Frau mit Stimmzettel an einer Wahlurne: Frauenwahlrecht der Nachkriegszeit
Frau mit Stimmzettel an einer Wahlurne: Frauenwahlrecht der Nachkriegszeit © Foto: Arne Detert/dpa Archiv
cik 31.08.2017
Anlässlich der Einführung des Frauenwahlrechts vor 100 Jahren soll ein Buch entstehen, fordern Stadträtinnen.

Nach der Einführung des Frauenwahlrechts in Deutschland zogen im März 1919 die ersten Frauen in den Ulmer Gemeinderat ein: Emilie Wechßler (DDP), Katharine Lutz (SPD) und als Nachrückerin Agnes Schultheiß (Zentrum). Zum Jubiläum 100 Jahre später wollen SPD, CDU und Grüne die Geschichte des Frauen-Engagements in Ulm seit der Nachkriegszeit wissenschaftlich aufarbeiten lassen. Die Ergebnisse sollen als Buch erscheinen, schreiben Dagmar Engels, Karin Graf und Sigrid Räkel-Rehner für ihre Fraktionen in einem gemeinsamen Antrag.
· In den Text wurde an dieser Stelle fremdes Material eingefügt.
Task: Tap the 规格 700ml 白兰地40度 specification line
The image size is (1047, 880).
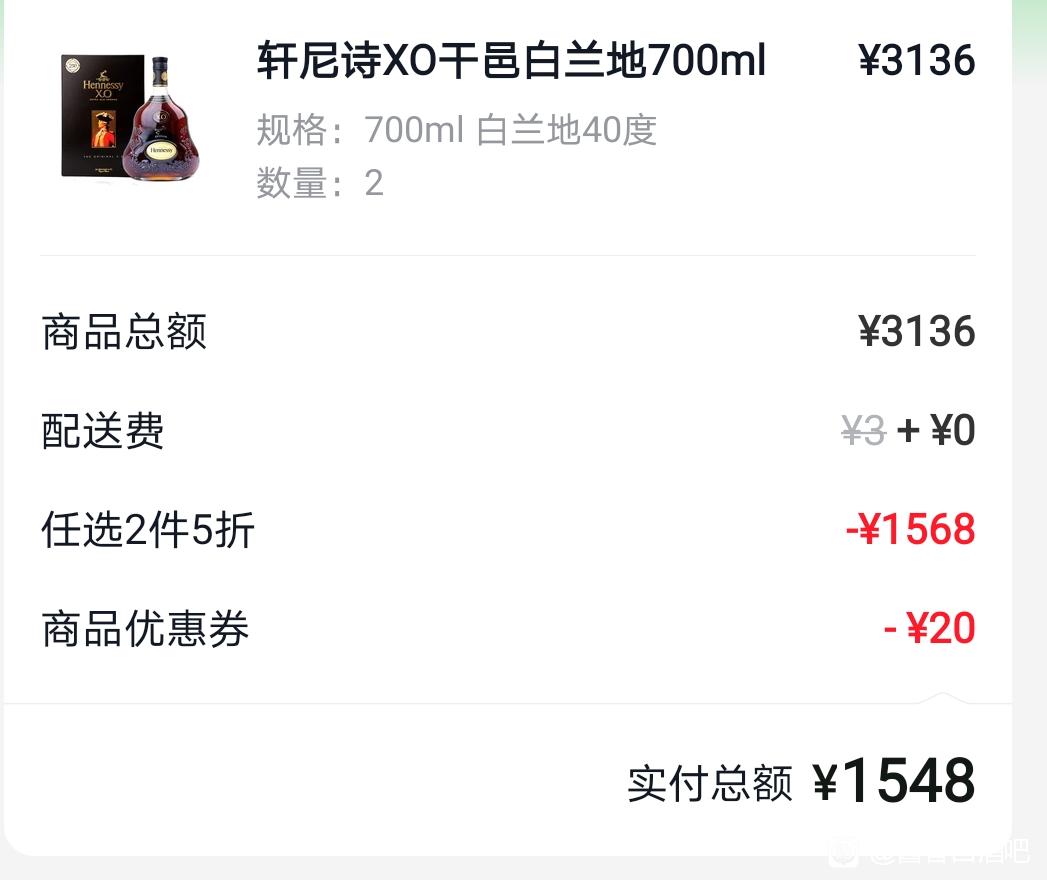Action: click(457, 130)
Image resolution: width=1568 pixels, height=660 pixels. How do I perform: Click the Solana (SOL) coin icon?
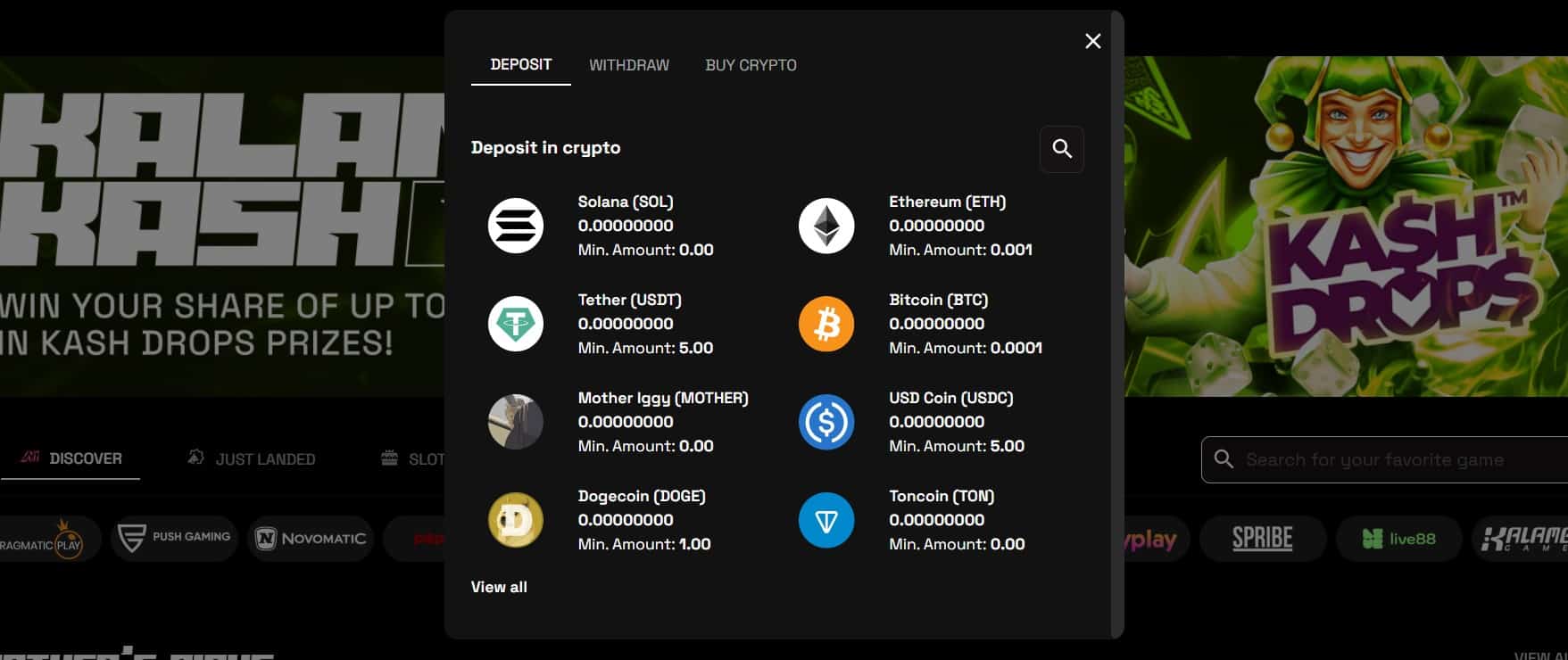click(515, 226)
Ziel des Projekts soll nicht nur sein, die Geschichte der demokratischen Teilhabe der Frauen in Ulm zu dokumentieren. Vielmehr sollten „Frauen von heute ermutigt werden, sich am Leben der Stadt aktiv zu beteiligen“.

Die Aufarbeitung dieses Teils der Stadtgeschichte soll in Zusammenarbeit mit dem Stadtarchiv Ulm erfolgen, das über eine gute Quellenbasis verfüge mit Zeitungsartikeln, Schrift- und Personendokumentationen, Bildmaterial und einer Plakatsammlung. Ergänzend dazu gebe es eine Reihe von privaten Sammlungen verschiedener Frauengruppen und einzelner Protagonistinnen der Frauenbewegung, die bereit seien, das Material zur Aufbereitung und sich selbst als Zeitzeuginnen zur Verfügung zu stellen.

Besonderer Fokus auf 70er Jahre

Im Fokus der Aufarbeitung soll die Zeit nach 1955 sein, meinen die Stadträtinnen. Die direkte Nachkriegszeit von 1945 bis 1955 wurde bereits von der Historikerin Marie-Kristin Hauke im Rahmen des Projekts „Erinnern in Ulm – Demokratischer Neubeginn nach 1945“ untersucht. Die Ergebnisse sind dokumentiert im gleichnamigen Katalog  und wurden in einer Ausstellung im Haus der Stadtgeschichte von Dezember 2014 bis Juni 2015 gezeigt.

Ein besonderer Schwerpunkt soll nach den Vorstellungen der drei Fraktionen auf der „Zweiten Frauenbewegung“ ab den 1970er Jahren liegen. In dieser Zeit wurden in Ulm eine Reihe von Einrichtungen gegründet, die heute noch Bestand haben und die Stadtgesellschaft mit prägen. Dazu zählen das autonome Ulmer Frauenzentrum, aus dem der Verein „Frauen helfen Frauen“ hervorging, der Frauentreff, der überparteiliche und überkonfessionelle Arbeitskreis Frauen, die Frauenakademie der vh und „das im Vergleich zu anderen Städten singuläre Bündnis von Frauengruppen zum 8. März“, dem internationalen Frauentag.

Für die Aufarbeitung veranschlagen die Stadträtinnen einen Zeitrahmen von 16 Monaten und Kosten von 72 000 Euro. Das Geld soll von der Stadt zur Verfügung gestellt werden.